A consist of these three business cars were put together in 1882 for D&RG General Manager David C. Dodge in this order C, B, A with A at the end of the train and C closest to the tender.
A 1905 report has Business Car C's length as 35' 10 1/2."
In May of 1906 Business Car C was re-built into a mail and baggage car at an estimated cost of $1,887.00. At that point it became the second D&RG 118, which the railroad was able to do since the original 118 had disappeared from the D&RG roster as of December 31, 1888.
In 1920 it was reported 118 was 36' in length; the mail compartment was 20' in length, and the car now weighed 32,300 pounds. I am guessing that the length was merely someone rounding up to 36'. I am looking forward to "throwing" a measuring tape on the car.
In 1924 the entire car was lowered because the railroad changed the wheel size on the wheel sets.

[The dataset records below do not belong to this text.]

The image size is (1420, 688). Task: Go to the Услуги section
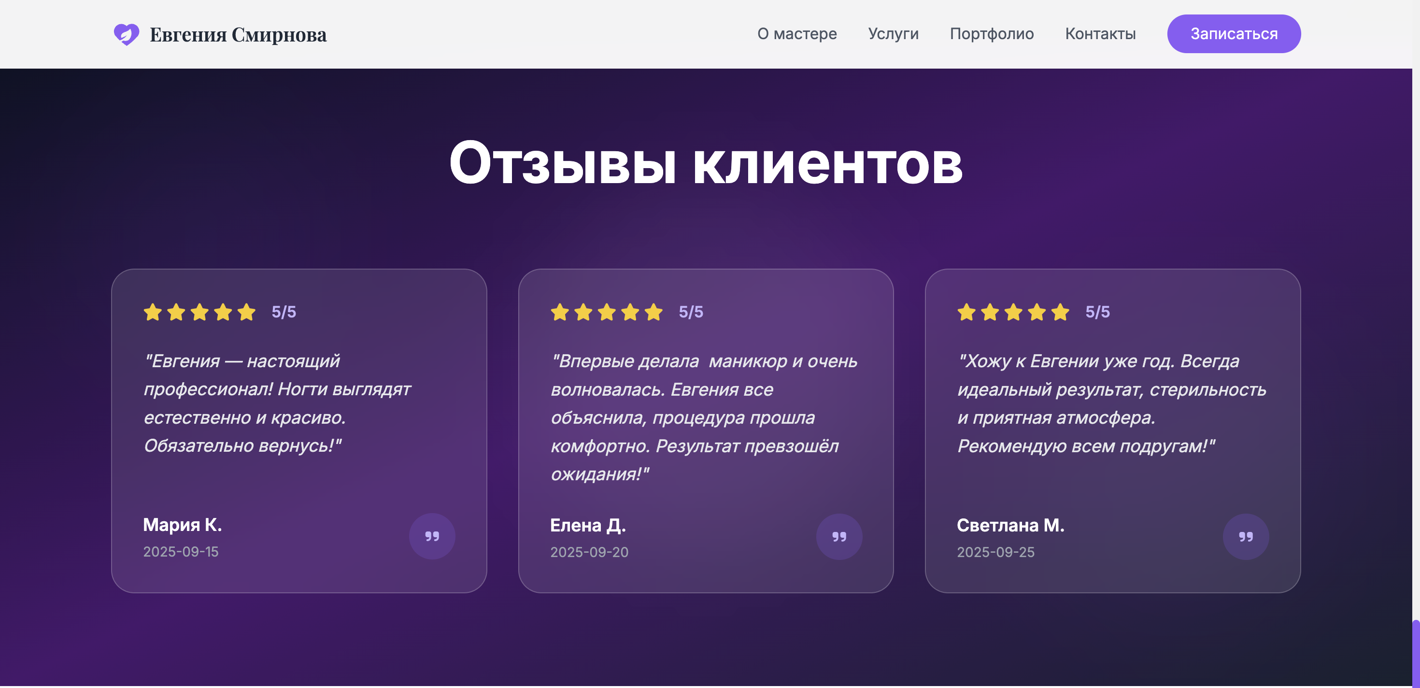(893, 34)

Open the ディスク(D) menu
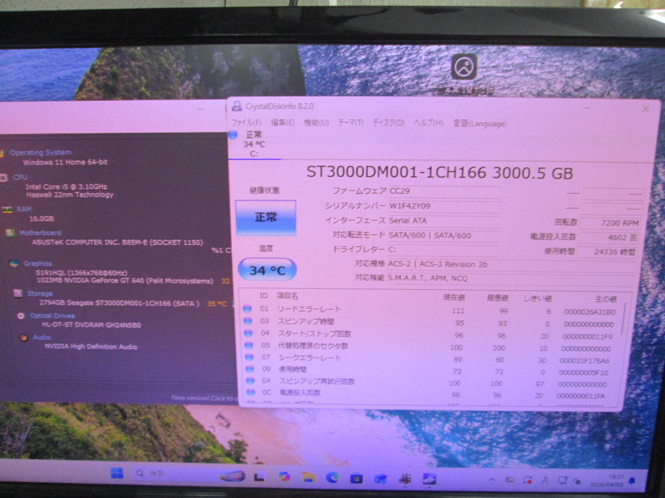tap(388, 123)
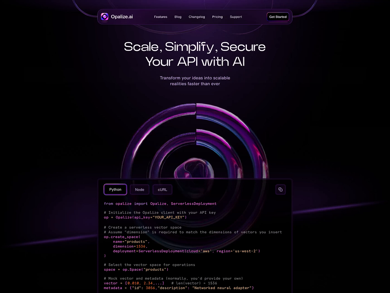
Task: Click the purple gradient app badge in navbar
Action: [105, 16]
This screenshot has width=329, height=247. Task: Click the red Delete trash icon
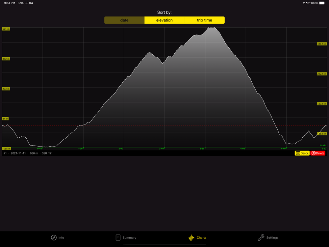314,153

The plans show the originals as 30". At the same time the under frame was re-enforced and extension side bearings were installed.
In June of 1926 118 was converted to a Bridge and Building Bunk Car at Alamosa and re-numbered 0118 indicating that it was no longer a revenue car. This was a common practice of the railroad to convert some cars near the end of their life cycle to maintenance way equipment.
A Jackson Thode April 29, 1954 photo of 0118 at Salida shows it boarded up with the lettering "Foreman & Office."
In 1955 the car was retired at Salida and according to one source "dismantled."
What Bill has located includes a photo of Business Car C ca.1890, the Thode photo from 1954, and a plan of Business Car C from the D&RGW Archives.
Much of what we do know has come from CRR Museum Annual #25, Herbert Dannerman's D&RG Narrow Gauge Varnish.